Novel glucose sensor integrating endogenous metabolic network and exogenous transgene expression

    With the advice obtained by our HP group, we designed a novel glucose sensing device that is capable of rewiring endogens glucose sensing signal to the expression of exogenous genes (Figure 2a). To demonstrate that such design works as we expected, Glucose sensing promoters (GSPs) were cloned into pGL3 vector to control the expression of firefly luciferase. Corresponding plasmids were co-transfected into HepG2 cell line with SV40-rluc internal control plasmid. As is shown in Figure 2b, comparing to mini-Promoter, 3x GSP, 6x GSP and 9x GSP all showed significant increase of luciferase signal. The transcriptional strength showed a significant or margnially significant improvement of 9×GSP comparing to that of 3×GSP or 6×GSP counterparts. To validate the glucose responsiveness, we challenged the 9x GSP-luciferase carrying cells by culturing cells in 5mM or 20mM glucose after overnight starvation. Results showed a ~1.5-fold increase of luciferase signal in 20 mM treatment group comparing to the 5 mM group (Figure 2a).

    To further characterize the glucose sensing module, we generated a 9x GSP-GFP reporter plasmid to increase the detection throughput. By using CMV-mcherry to normalize the effect of glucose on general exogenous gene expression level, we demonstrated that the 9x GSP is capable of activating gene expression in a glucose dose dependent manner (Figure 2d).

Figure 2. Glucose sensing by CHREBP binding hybrid promoter. (a) Schematic representation of the promoter design; (b). Transcriptional strength analysis of different GSPs; (c) Glucose response of 9x GSP-luc cassette; (d) Glucose response profiling of 9x GSP-GFP cassette. Fluorescent intensity of GFP or RFP was calculated by imaging gray scale analysis.  Relative luminance was calculated by normalizing to Renilla luciferase signal, relative Fluorescent Intensity was calculated normalizing RFP signal. To calculate fold changes, levels of each control groups (minip or low glucose groups) were arbitrarily set to 1.0. Error bar represents SD of at least 3 biological replicates, * p<0.05, ** p<0.01.

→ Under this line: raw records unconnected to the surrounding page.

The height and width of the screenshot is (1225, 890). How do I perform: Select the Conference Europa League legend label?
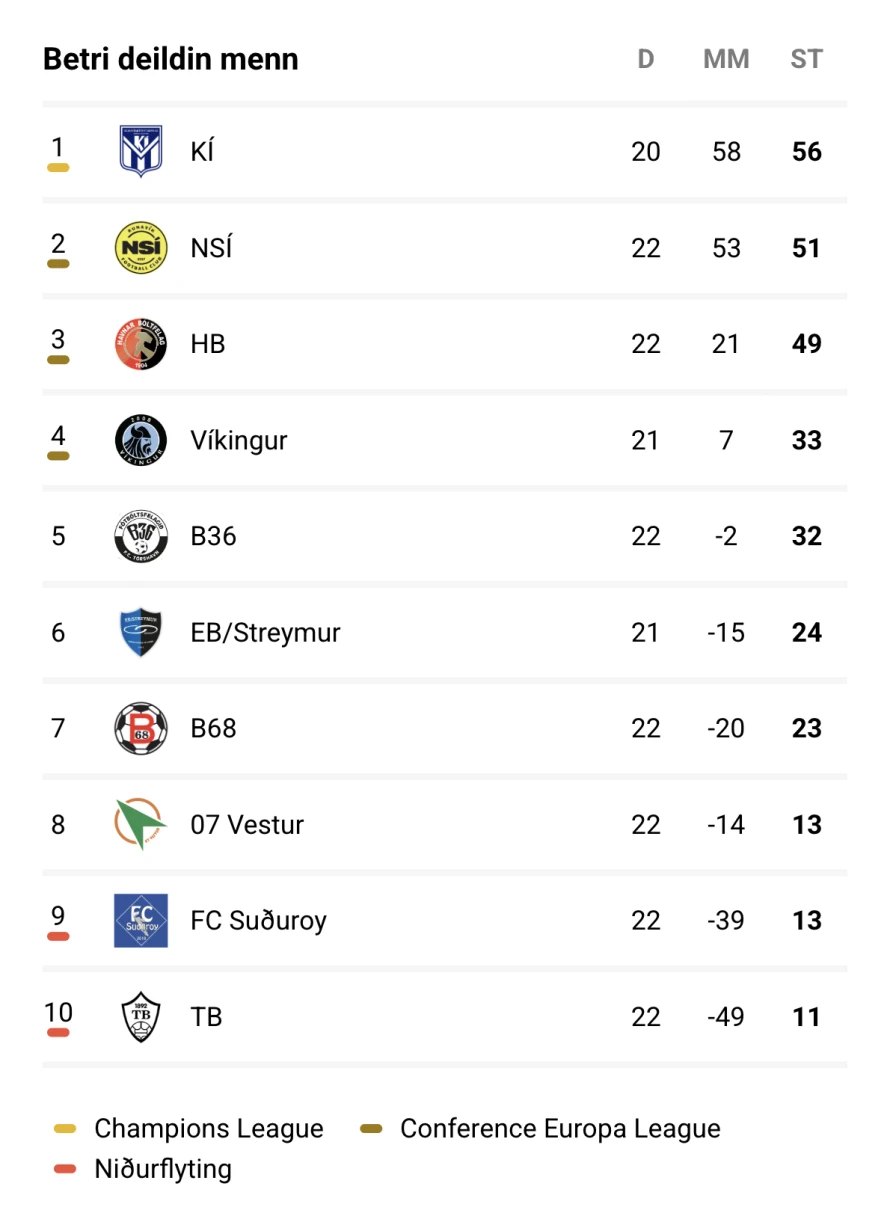click(560, 1129)
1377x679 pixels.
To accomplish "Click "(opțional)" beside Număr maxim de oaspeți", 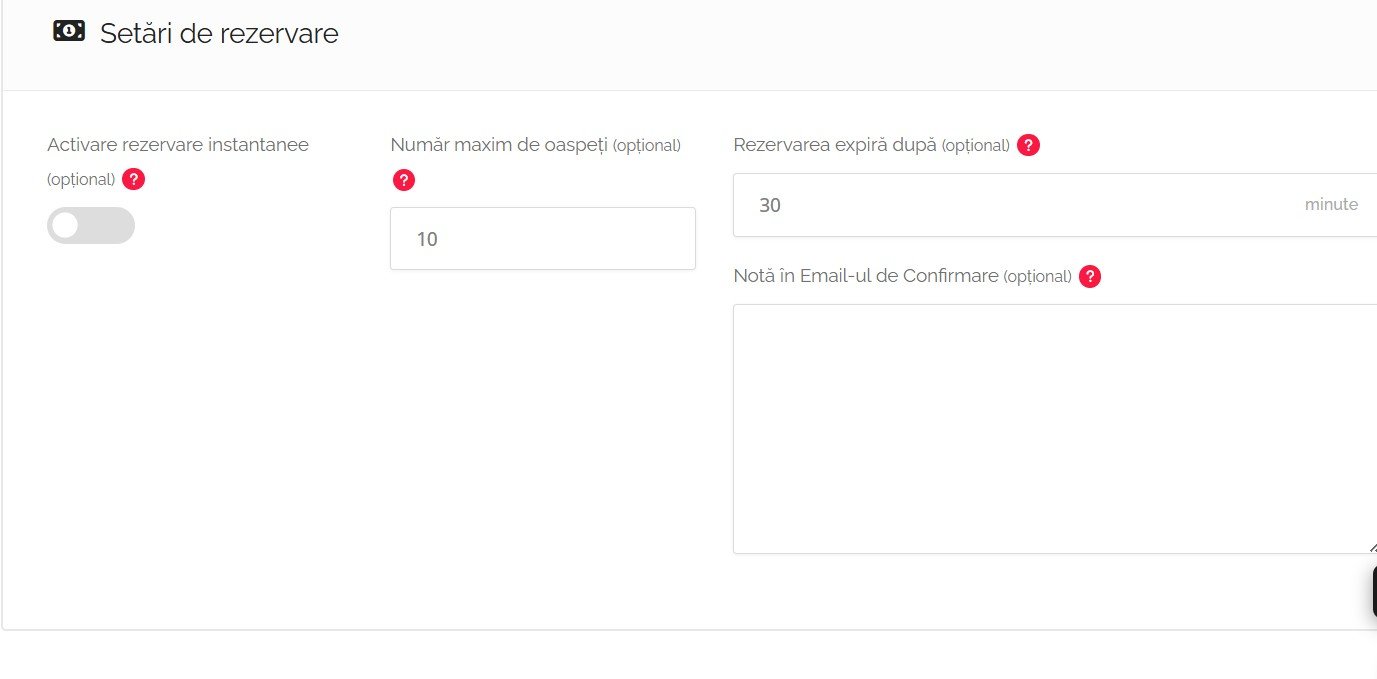I will click(x=646, y=146).
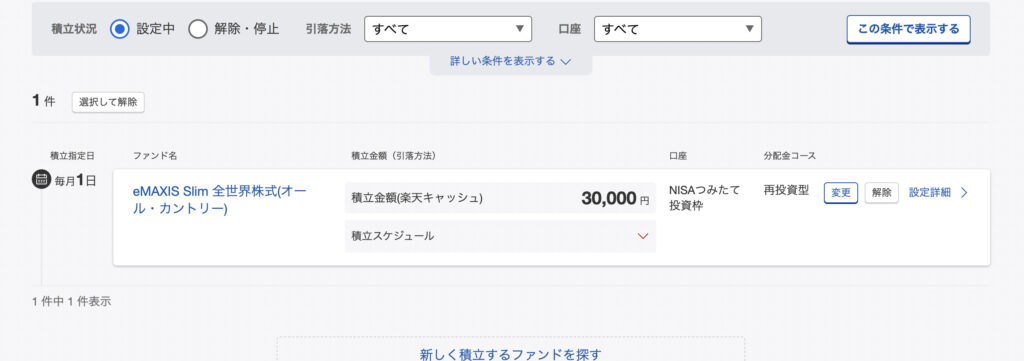Click the dropdown arrow in 引落方法 selector
Image resolution: width=1024 pixels, height=361 pixels.
[x=520, y=29]
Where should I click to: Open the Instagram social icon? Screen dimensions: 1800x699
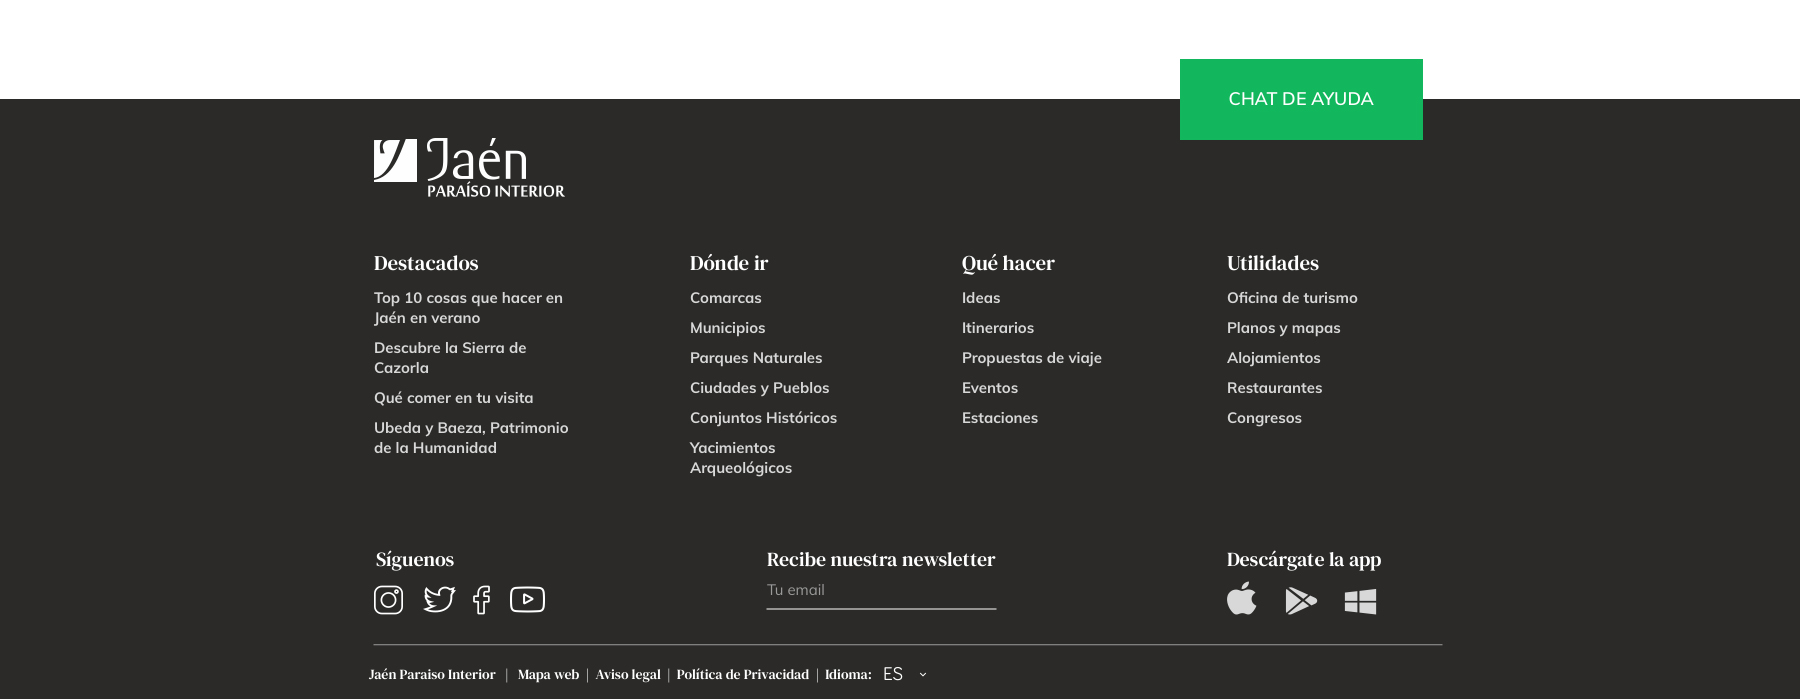[x=388, y=600]
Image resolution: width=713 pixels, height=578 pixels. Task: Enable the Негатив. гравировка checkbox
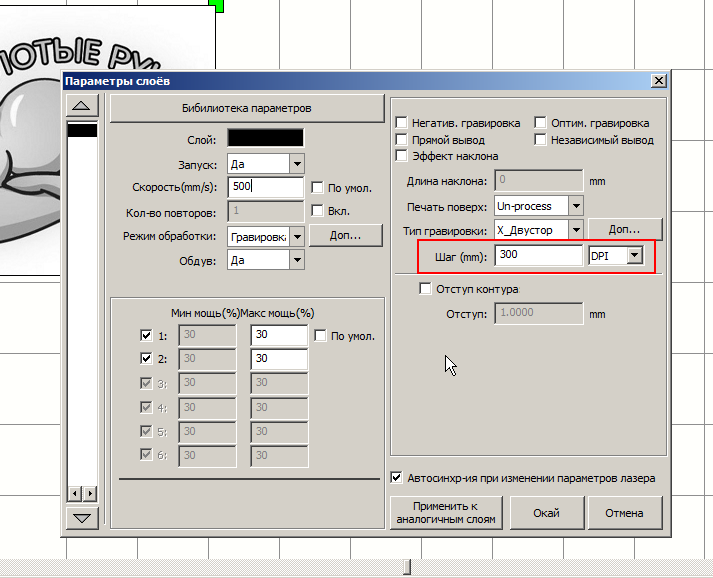point(402,124)
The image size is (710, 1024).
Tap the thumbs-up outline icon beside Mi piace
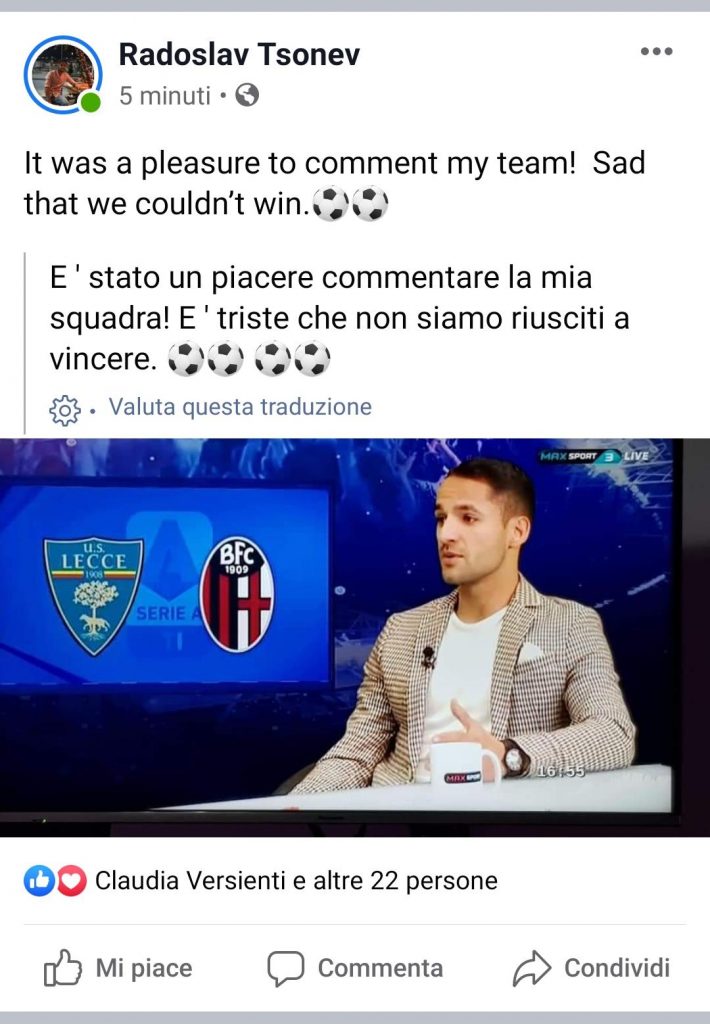click(63, 968)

Glucose sensor-GCGR Predator chimera restores glucose homeostasis of T2D patients in silico

To further demonstrate the in vivo performance of our circuit, we developed a set of mathematical models on molecular, cellular and whole-body level (Figure 3a). By integrating these models, we obtained glycemia simulation results under different conditions. Healthy object showed stabled glycemia level at around 96 mg/dL. By decreasing insulin sensitivity by 50%, object showed significant hyperglycemia at around 133 mg/dL. When GCGR-Predator is introduced into the model with a strong constitutive promoter, object showed mild hypoglycemia (~53 mg/mL), which is consistent with the suggestions provided by HP expert interview as well as previous literatures^1-3. However, when GCGR Predator system is controlled by glucose sensing device, which provides feed-back control over the degradation of GCGR, simulation showed that the glycemia level would be stabled at around 86.7 mg/dL, indicating that the close-loop controlling system may provide a more robust control over the glycemia level (Figure 3b).

Figure 3. Glucose sensor-GCGR Predator chimera restores glucose homeostasis of T2D patients in silico. (a). Schematic representation of the modeling structure; (b). Glycemia simulation under different conditions.